Okay. And which area are we seeing the issues? I mean is still like the high inventory?
This, [ Prashant ], would particularly be in select states in North and West, where the inventory is higher than what is the normal inventory.
We have our next question from the line of Rahul Gajare from Haitong Securities.
Sir, following up on my earlier questions, can you also give us the revenue and EBITDA of the China business? And -- yes, so that's the first question.
So about GSK China, in first 6 months, top line is INR 23 crore versus INR 19 crore last year. EBITDA is positive INR 3 crores versus positive INR 1 crore.
Okay. Sir, also with respect to your export market, now I recollect because of the political uncertainty or turmoil, export business was impacted to some extent. Now given the recent disturbance that we are seeing in Middle East, given the Middle East is a large part of your export, how do you see the export business panning out? And -- yes, your thoughts on this, please?
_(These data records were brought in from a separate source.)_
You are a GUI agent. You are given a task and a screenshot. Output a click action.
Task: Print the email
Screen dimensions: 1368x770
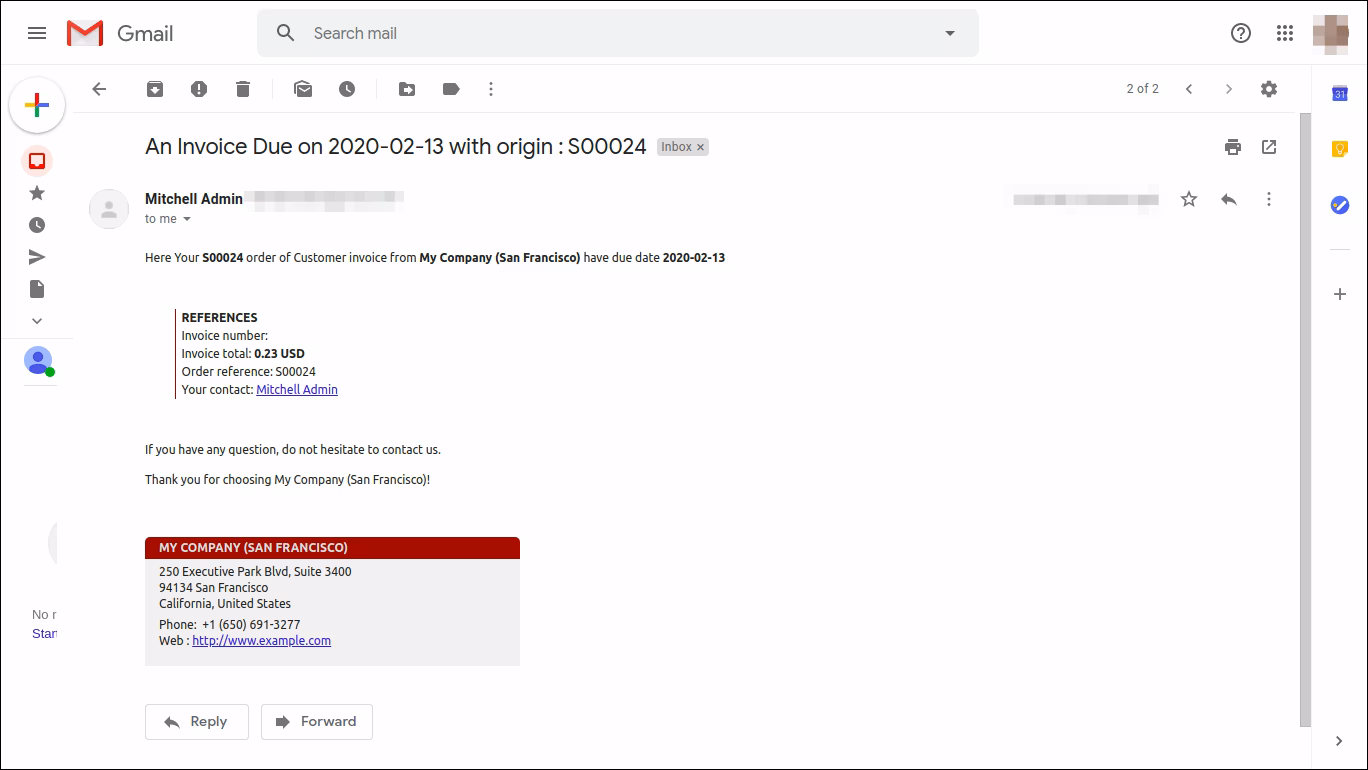pyautogui.click(x=1233, y=147)
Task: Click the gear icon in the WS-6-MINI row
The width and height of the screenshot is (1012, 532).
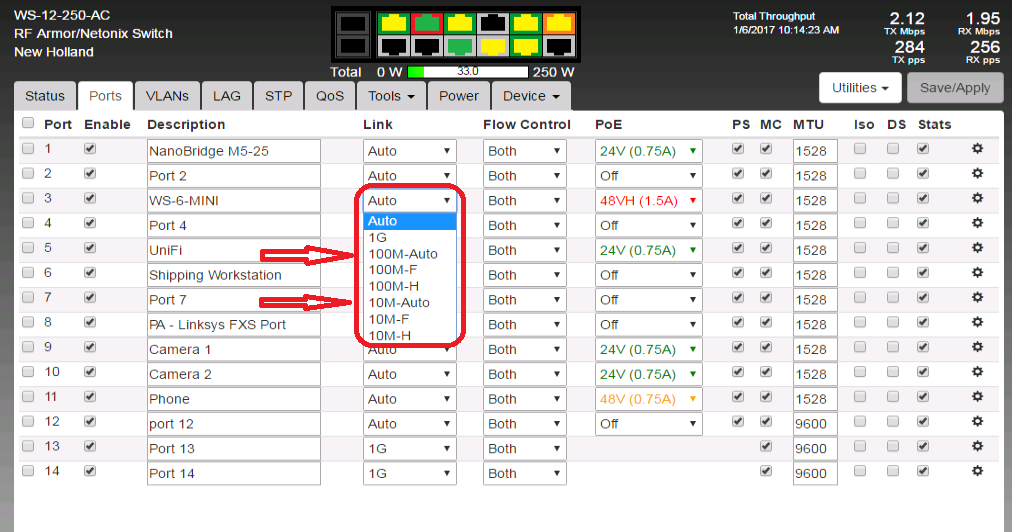Action: coord(978,200)
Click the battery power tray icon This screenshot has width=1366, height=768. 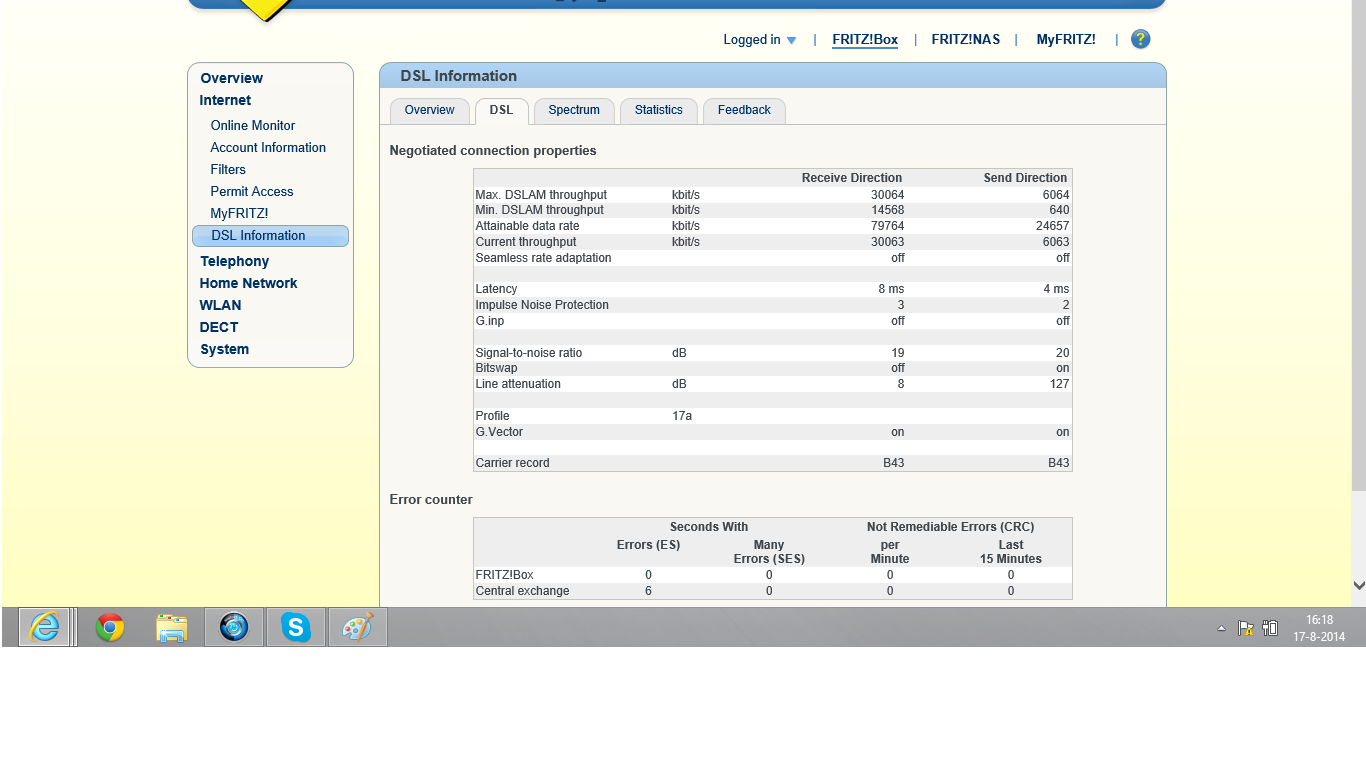point(1270,628)
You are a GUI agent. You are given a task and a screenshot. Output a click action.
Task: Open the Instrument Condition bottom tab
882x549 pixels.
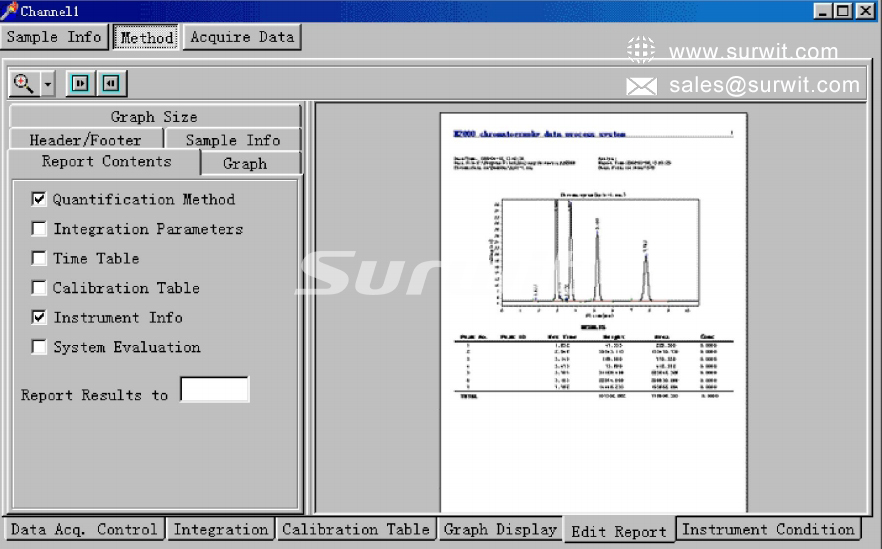pos(768,529)
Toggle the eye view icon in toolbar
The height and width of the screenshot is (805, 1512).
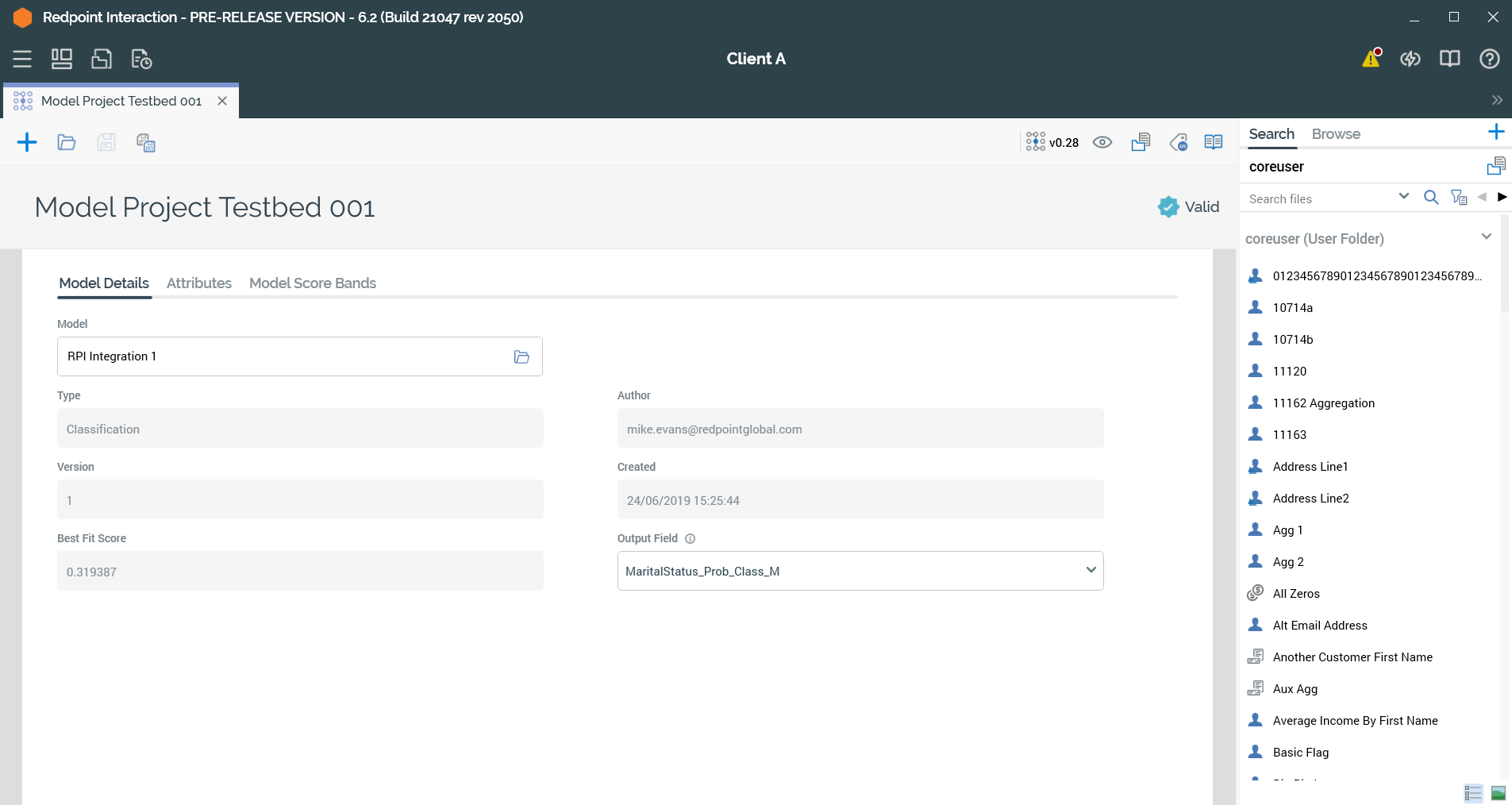click(1102, 142)
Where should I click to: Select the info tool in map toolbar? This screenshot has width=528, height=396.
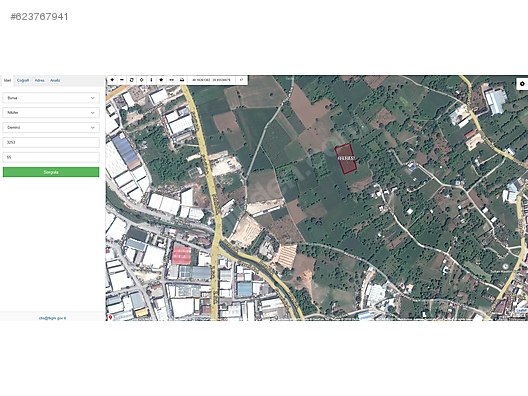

So Rahul, the uncertainties are still a bit -- it would be a bit premature to comment on this from a season perspective. The market for Middle East particularly builds up somewhere towards the end of the year. And the core markets that we serve, especially the GCC countries, as of now, they don't seem to be impacted because of the ongoing situation there. We anticipate the situation will not affect much into our core markets where we export. So to that extent, we do not see or anticipate a major concern on the Middle East market, in particular.
Got it. Sir, the Egypt market and Sri Lankan market, the business over there, is that normalized now or there is still -- that business is still slow?
So the traction is building. It's not -- I would not say it's normal, but we are seeing some positive movement and hopefully things should sort of move in the positive direction as we go forward.
Ladies and gentlemen, that was the last question for today. I now hand the conference over to management for closing comments. Over to you.
Thank you all the participants for your valuable time. We are well aware that this is a busy season for the result and back-to-back many conference calls have been lined up.
And thank you, IIFL and particularly Renu, for hosting this call. Thanks.
Thank you, sir. On behalf of IIFL Securities Limited, that concludes this conference. Thank you for joining us, and you may now disconnect your lines.